Сьюзен (Сюзанн) Коллинз - Рождение огня
При звуках моего голоса Гейл начинает ворочаться, пытаясь дотянуться до меня. Его дёргания приводят к тому, что свежая кровь пропитывает бинты, и он издаёт душераздирающий крик.
— Уберите её отсюда! — командует мать. Хеймитч и Питер буквально выносят меня из комнаты, а я, отбиваясь от них, осыпаю мать ругательствами. Они бросают меня на кровать в одной из гостевых спален и крепко держат, пока я не выбиваюсь из сил и не затихаю.
Лёжа там, шмыгая носом и захлёбываясь в слезах, еле просачивающихся сквозь опухшие веки и, в особенности, через щёлку заплывшего левого глаза, я слышу, как Пит рассказывает Хеймитчу о приговоре президента Сноу и о мятеже в Дистрикте 8.
— Она хочет, чтобы мы все бежали отсюда, — говорит Питер, но если у Хеймитча и есть какое-то мнение на этот счёт, он держит его при себе.

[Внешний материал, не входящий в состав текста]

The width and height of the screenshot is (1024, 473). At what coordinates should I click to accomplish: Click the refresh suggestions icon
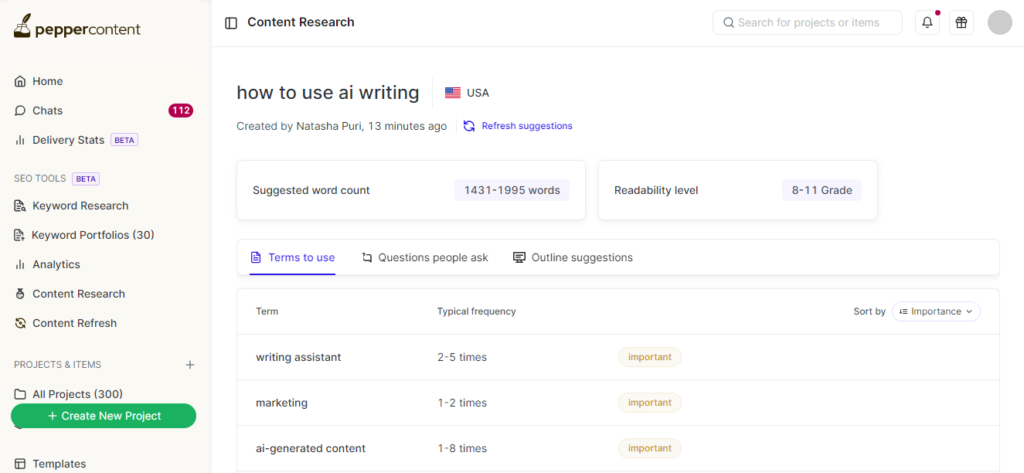(x=469, y=126)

Через какое-то время входит мать и приступает к обработке моей раны. Покончив с этим, она берёт меня за руку, гладит по плечу, а Хеймитч рассказывает, что произошло с Гейлом.

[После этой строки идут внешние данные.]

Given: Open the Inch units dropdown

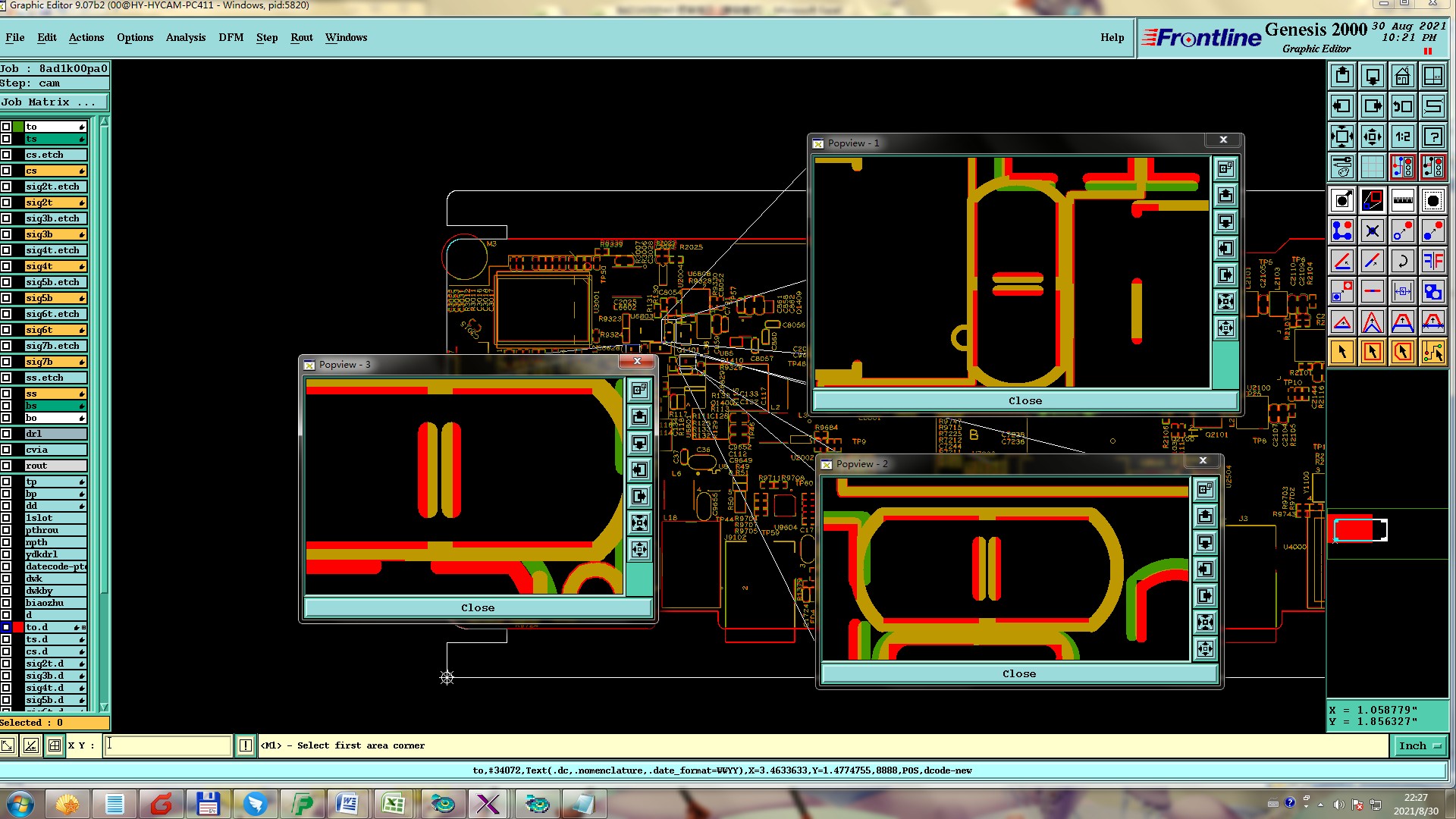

— Значит, опять начинается? — спрашивает она. — Как когда-то?
— Похоже на то, — отвечает он. — Кто бы мог подумать, что мы когда-нибудь будем жалеть об уходе старины Крея?

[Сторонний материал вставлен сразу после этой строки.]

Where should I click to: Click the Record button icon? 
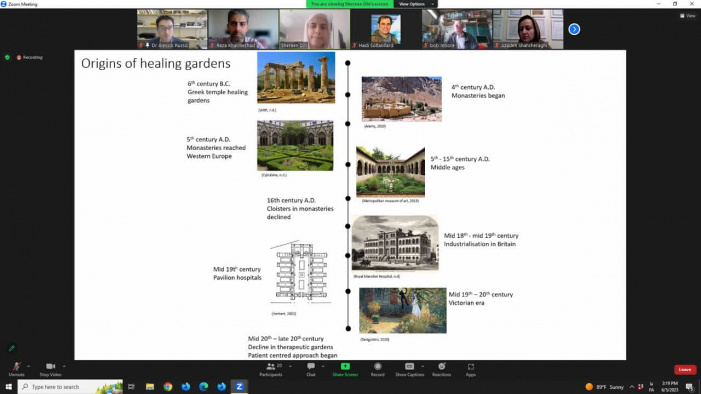[378, 366]
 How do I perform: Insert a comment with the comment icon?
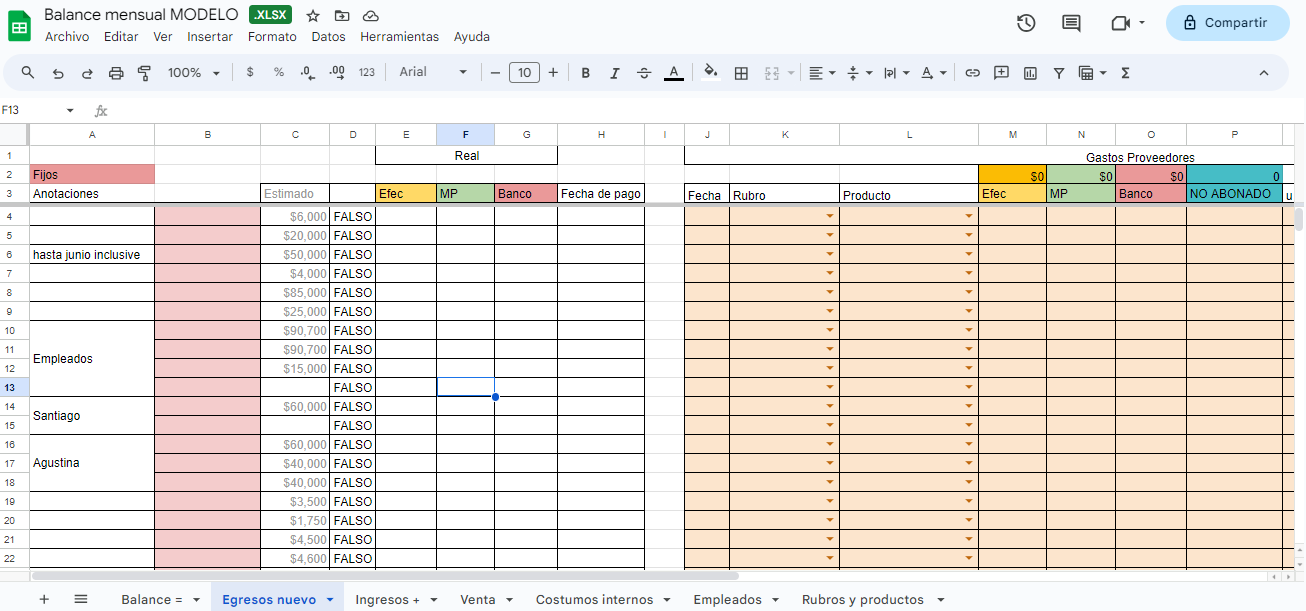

Даже будь Крей порядочным человеком, его бы всё равно не любили — из-за униформы, которую он носил. Но в том-то и дело, что порядочным он не был. Весь дистрикт ненавидел бывшего главу миротворцев из-за его обыкновения за пригоршню медяков заманивать к себе в постель умирающих от голода молодых женщин. В особенно тяжёлые времена самые изголодавшиеся с наступлением темноты собирались у его дверей. Порой между ними завязывались драки за возможность, продав своё тело, заработать хоть немного денег для своей семьи. Если б я была постарше, когда умер мой отец, глядишь, и меня постигла бы та же участь. Вместо этого я научилась охотиться.
Я не знаю, что мать имеет в виду, говоря, что что-то «опять начинается», и слишком зла и разобижена на неё, чтобы спрашивать. Но, должно быть, мысль о возвращении худших времён крепко засела в моей голове, потому что когда раздаётся звонок в дверь, я вскакиваю, как пружиной подброшенная. Кого может принести сюда в такое время суток? Ответ один: миротворцев, конечно.
— Они его не получат! — цежу я сквозь зубы.
— Может, они за тобой пришли, — успокаивает меня Хеймитч.
— Или за тобой, — говорю.
— Это же не мой дом, — резонно возражает Хеймитч. — Сиди, я открою.
— Нет, я окрою, — тихонько говорит мать.
Однако мы все увязываемся за ней и провожаем её в переднюю. Звонок становится настойчивей. Когда мать открывает дверь, то на пороге мы видим не отряд миротворцев, а снежную бабу. С ног до головы засыпанная снегом, стоит Мадж. Она протягивает мне отсыревшую картонную коробку.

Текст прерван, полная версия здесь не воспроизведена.